▸ **Task directions**
Take the data below. Output it exactly from its first line through the line containing "Новинки (752, 1143)".

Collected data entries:
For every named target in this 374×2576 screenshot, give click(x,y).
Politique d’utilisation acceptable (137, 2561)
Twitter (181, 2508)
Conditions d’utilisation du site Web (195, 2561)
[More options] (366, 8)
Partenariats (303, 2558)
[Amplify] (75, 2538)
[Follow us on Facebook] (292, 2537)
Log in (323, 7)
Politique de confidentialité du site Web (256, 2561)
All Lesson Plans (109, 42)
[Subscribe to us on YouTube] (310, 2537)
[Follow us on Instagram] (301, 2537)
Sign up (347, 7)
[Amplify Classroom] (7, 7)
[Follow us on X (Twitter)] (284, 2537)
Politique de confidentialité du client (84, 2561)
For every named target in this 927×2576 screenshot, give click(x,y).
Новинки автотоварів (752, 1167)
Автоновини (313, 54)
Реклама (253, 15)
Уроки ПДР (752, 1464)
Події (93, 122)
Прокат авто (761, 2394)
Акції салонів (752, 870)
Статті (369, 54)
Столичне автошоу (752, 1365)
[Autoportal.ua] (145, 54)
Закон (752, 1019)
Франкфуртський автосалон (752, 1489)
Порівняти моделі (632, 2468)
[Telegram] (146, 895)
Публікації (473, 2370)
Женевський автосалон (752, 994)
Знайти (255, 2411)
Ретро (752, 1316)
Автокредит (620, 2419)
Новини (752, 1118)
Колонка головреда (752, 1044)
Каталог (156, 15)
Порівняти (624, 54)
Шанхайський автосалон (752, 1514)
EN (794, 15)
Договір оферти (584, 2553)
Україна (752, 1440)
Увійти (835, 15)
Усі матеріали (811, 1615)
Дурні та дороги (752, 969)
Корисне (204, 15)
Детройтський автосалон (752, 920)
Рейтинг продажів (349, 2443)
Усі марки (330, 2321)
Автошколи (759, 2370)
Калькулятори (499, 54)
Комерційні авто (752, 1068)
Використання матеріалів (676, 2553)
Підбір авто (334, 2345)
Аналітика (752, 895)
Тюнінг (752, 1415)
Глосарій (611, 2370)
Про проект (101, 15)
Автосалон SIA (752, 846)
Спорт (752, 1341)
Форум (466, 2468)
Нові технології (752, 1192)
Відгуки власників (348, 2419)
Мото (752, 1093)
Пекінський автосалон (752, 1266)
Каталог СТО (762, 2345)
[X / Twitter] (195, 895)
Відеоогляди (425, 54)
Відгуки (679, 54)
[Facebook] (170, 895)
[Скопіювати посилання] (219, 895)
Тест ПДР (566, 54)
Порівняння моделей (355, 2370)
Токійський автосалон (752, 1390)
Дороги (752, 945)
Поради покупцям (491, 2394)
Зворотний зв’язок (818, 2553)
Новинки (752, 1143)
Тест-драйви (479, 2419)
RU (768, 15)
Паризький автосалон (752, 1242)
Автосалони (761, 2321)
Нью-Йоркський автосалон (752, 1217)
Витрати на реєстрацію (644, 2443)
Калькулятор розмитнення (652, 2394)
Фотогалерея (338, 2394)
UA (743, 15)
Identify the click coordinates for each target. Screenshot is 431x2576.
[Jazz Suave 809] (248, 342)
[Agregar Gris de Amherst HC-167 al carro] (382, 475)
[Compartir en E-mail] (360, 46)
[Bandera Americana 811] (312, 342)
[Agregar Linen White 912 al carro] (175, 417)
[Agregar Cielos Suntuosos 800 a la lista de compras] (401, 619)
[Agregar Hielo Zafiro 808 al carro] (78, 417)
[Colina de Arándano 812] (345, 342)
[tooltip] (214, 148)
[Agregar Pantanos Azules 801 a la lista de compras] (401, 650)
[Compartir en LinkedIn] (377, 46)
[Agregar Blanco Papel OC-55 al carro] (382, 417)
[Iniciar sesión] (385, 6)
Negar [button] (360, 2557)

▸ **Response to this task**
For every named target in this 374×2576 screenshot, give click(x,y).
Politique d’utilisation acceptable (137, 2561)
Twitter (181, 2508)
Conditions d’utilisation du site Web (195, 2561)
[More options] (366, 8)
Partenariats (303, 2558)
[Amplify] (75, 2538)
[Follow us on Facebook] (292, 2537)
Log in (323, 7)
Politique de confidentialité du site Web (256, 2561)
All Lesson Plans (109, 42)
[Subscribe to us on YouTube] (310, 2537)
[Follow us on Instagram] (301, 2537)
Sign up (347, 7)
[Amplify Classroom] (7, 7)
[Follow us on X (Twitter)] (284, 2537)
Politique de confidentialité du client (84, 2561)
For every named target in this 927×2576 screenshot, give click(x,y).
Новинки автотоварів (752, 1167)
Автоновини (313, 54)
Реклама (253, 15)
Уроки ПДР (752, 1464)
Події (93, 122)
Прокат авто (761, 2394)
Акції салонів (752, 870)
Статті (369, 54)
Столичне автошоу (752, 1365)
[Autoportal.ua] (145, 54)
Закон (752, 1019)
Франкфуртський автосалон (752, 1489)
Порівняти моделі (632, 2468)
[Telegram] (146, 895)
Публікації (473, 2370)
Женевський автосалон (752, 994)
Знайти (255, 2411)
Ретро (752, 1316)
Автокредит (620, 2419)
Новини (752, 1118)
Колонка головреда (752, 1044)
Каталог (156, 15)
Порівняти (624, 54)
Шанхайський автосалон (752, 1514)
EN (794, 15)
Договір оферти (584, 2553)
Україна (752, 1440)
Увійти (835, 15)
Усі матеріали (811, 1615)
Дурні та дороги (752, 969)
Корисне (204, 15)
Детройтський автосалон (752, 920)
Рейтинг продажів (349, 2443)
Усі марки (330, 2321)
Автошколи (759, 2370)
Калькулятори (499, 54)
Комерційні авто (752, 1068)
Використання матеріалів (676, 2553)
Підбір авто (334, 2345)
Аналітика (752, 895)
Тюнінг (752, 1415)
Глосарій (611, 2370)
Про проект (101, 15)
Автосалон SIA (752, 846)
Спорт (752, 1341)
Форум (466, 2468)
Нові технології (752, 1192)
Відгуки власників (348, 2419)
Мото (752, 1093)
Пекінський автосалон (752, 1266)
Каталог СТО (762, 2345)
[X / Twitter] (195, 895)
Відеоогляди (425, 54)
Відгуки (679, 54)
[Facebook] (170, 895)
[Скопіювати посилання] (219, 895)
Тест ПДР (566, 54)
Порівняння моделей (355, 2370)
Токійський автосалон (752, 1390)
Дороги (752, 945)
Поради покупцям (491, 2394)
Зворотний зв’язок (818, 2553)
Новинки (752, 1143)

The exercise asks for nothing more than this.